Дьявол Шарпа - Корнуэлл Бернард. Страница 36
— Оставаться на месте! — рявкнул Кокрейн, — Всё идёт по плану! Ниже головы, ребята! Ниже…
Последнее слово Кокрейна потонуло в шуме разрывов.
— Боже! — выглядело у Харпера, почувствовавшего, как содрогнулась скала.
«О’Хиггинс», когда тридцатишестифунтовики были приведены к молчанию, выбрался из тени бригантины и, встав на якорь, жахнул по цитадели артиллерией правого борта, в самую гущу защитников, сгрудившихся на верху лестницы.

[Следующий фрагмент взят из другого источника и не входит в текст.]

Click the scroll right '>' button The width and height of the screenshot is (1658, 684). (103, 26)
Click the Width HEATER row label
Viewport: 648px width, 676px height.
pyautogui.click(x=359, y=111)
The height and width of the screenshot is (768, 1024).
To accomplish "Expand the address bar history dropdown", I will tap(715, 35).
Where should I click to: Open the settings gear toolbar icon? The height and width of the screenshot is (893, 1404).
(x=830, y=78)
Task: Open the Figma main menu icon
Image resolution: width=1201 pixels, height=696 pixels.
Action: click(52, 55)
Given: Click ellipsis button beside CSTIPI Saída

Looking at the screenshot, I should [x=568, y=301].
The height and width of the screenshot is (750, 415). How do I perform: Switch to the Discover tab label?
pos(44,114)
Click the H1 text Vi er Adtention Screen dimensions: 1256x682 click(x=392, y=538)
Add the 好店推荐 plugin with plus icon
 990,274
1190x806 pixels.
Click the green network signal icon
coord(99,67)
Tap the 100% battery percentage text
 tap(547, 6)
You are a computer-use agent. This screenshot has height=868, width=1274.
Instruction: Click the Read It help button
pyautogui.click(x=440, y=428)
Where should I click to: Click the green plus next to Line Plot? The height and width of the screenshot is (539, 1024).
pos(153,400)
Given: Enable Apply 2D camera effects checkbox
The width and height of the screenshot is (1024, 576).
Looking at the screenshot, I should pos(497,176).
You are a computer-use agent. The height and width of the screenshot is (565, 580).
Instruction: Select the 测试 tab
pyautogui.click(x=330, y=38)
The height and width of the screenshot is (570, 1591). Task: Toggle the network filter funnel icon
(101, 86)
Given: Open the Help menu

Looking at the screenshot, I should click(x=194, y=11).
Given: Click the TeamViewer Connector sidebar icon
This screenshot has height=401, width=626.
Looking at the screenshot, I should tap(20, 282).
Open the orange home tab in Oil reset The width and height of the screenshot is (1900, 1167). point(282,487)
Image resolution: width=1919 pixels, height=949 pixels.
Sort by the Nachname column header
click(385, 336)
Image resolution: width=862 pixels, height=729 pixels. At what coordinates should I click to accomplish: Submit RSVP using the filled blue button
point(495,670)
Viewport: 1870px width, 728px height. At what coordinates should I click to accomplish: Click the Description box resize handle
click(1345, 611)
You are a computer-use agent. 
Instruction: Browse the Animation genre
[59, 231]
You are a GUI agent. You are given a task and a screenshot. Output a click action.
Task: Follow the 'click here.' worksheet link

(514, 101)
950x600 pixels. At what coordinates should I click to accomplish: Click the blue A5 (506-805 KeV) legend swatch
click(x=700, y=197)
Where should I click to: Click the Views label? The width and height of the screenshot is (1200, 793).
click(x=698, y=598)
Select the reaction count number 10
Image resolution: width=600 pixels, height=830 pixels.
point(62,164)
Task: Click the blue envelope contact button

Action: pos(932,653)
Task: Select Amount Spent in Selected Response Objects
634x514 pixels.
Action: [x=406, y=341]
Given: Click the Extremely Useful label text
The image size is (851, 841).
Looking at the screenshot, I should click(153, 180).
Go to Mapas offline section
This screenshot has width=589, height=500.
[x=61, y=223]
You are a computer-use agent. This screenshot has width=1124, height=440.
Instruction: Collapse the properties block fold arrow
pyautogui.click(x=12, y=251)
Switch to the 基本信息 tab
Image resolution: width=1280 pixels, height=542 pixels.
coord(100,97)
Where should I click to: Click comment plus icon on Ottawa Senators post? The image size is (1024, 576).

Ядра пронеслись в опасной близости от штурмующих, буквально просвистев над их макушками. Один из снарядов не долетел до цели, размазав моряка пятью шагами выше Шарпа. Только что парень целился из ружья, а в следующий момент ядро, превратившее его в кровавое месиво, рикошетом скачет к испанцам.
— Ниже головы!
В напоминании Кокрейна не было нужды, и так все приникли к утёсу изо всех сил. Новый орудийный залп. Дождь из обломков разной величины осыпал вжавшийся в ступени штурмовой отряд. Шарп лежал, закрыв ладонями затылок. В памяти всплыли давние рассказы участников штурма Сан-Себастьяна. Неприступная крепость, последний оплот французов в Испании, долго не давалась Веллингтону. Англичане гибли в бреши волна за волной. Во время последней отчаянной атаки британцы уже готовы были отступиться, и Веллингтон приказал осадной артиллерии открыть огонь чуть выше редеющих рядов красных мундиров. Эффект был потрясающий! Тяжелые ядра смели часть защитников бреши вместе с укрытиями и ввергли в панику их товарищей. Собравшаяся с духом британская пехота поднажала и превратила французскую победу в поражение. Похоже, Веллингтон и Кокрейн мыслили одинаково.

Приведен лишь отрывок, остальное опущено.